- Records shown:
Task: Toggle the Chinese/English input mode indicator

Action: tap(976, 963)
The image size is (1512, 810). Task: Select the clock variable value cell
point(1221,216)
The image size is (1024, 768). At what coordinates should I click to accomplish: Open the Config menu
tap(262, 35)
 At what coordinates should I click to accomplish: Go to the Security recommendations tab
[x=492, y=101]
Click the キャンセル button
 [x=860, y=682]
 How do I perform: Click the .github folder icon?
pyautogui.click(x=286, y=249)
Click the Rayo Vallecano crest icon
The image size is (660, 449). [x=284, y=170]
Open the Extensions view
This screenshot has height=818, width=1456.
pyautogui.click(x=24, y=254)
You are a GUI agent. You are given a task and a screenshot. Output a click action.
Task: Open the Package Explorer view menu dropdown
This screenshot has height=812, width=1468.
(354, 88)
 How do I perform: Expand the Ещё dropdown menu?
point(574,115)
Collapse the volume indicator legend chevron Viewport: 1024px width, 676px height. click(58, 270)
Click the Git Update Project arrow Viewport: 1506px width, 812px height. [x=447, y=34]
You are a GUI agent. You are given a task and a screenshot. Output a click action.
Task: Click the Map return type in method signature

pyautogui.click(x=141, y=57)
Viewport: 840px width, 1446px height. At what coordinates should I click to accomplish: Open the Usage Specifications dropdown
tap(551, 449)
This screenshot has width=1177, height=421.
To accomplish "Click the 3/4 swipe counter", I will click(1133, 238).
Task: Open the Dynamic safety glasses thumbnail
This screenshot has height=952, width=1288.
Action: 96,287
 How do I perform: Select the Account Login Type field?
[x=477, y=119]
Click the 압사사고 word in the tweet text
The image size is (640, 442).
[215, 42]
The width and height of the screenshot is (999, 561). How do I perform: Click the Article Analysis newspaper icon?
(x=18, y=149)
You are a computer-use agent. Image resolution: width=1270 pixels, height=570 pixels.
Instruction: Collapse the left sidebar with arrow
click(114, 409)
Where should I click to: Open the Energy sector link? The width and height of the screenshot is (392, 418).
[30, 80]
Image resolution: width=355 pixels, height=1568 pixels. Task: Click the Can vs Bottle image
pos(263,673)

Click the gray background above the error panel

- Task brief:
Print every line of the data above verbatim, keeping the original order, spacing, and characters.

- Result of this exercise:
Task: Toggle the Chinese/English input mode indicator

Action: tap(976, 963)
The image size is (1512, 810). Task: Select the clock variable value cell
point(1221,216)
The image size is (1024, 768). At what coordinates should I click to accomplish: Open the Config menu
tap(262, 35)
 At what coordinates should I click to accomplish: Go to the Security recommendations tab
[x=492, y=101]
Click the キャンセル button
 [x=860, y=682]
 How do I perform: Click the .github folder icon?
pyautogui.click(x=286, y=249)
Click the Rayo Vallecano crest icon
The image size is (660, 449). [x=284, y=170]
Open the Extensions view
This screenshot has height=818, width=1456.
pyautogui.click(x=24, y=254)
You are a GUI agent. You are given a task and a screenshot. Output a click action.
Task: Open the Package Explorer view menu dropdown
This screenshot has height=812, width=1468.
(354, 88)
 How do I perform: Expand the Ещё dropdown menu?
point(574,115)
Collapse the volume indicator legend chevron Viewport: 1024px width, 676px height. click(58, 270)
Click the Git Update Project arrow Viewport: 1506px width, 812px height. [x=447, y=34]
You are a GUI agent. You are given a task and a screenshot. Output a click action.
Task: Click the Map return type in method signature

pyautogui.click(x=141, y=57)
Viewport: 840px width, 1446px height. At what coordinates should I click to accomplish: Open the Usage Specifications dropdown
tap(551, 449)
This screenshot has width=1177, height=421.
To accomplish "Click the 3/4 swipe counter", I will click(1133, 238).
Task: Open the Dynamic safety glasses thumbnail
This screenshot has height=952, width=1288.
Action: 96,287
 How do I perform: Select the Account Login Type field?
[x=477, y=119]
Click the 압사사고 word in the tweet text
The image size is (640, 442).
[215, 42]
The width and height of the screenshot is (999, 561). How do I perform: Click the Article Analysis newspaper icon?
(x=18, y=149)
You are a computer-use agent. Image resolution: width=1270 pixels, height=570 pixels.
Instruction: Collapse the left sidebar with arrow
click(114, 409)
Where should I click to: Open the Energy sector link? The width and height of the screenshot is (392, 418).
[30, 80]
Image resolution: width=355 pixels, height=1568 pixels. Task: Click the Can vs Bottle image
pos(263,673)

Click the gray background above the error panel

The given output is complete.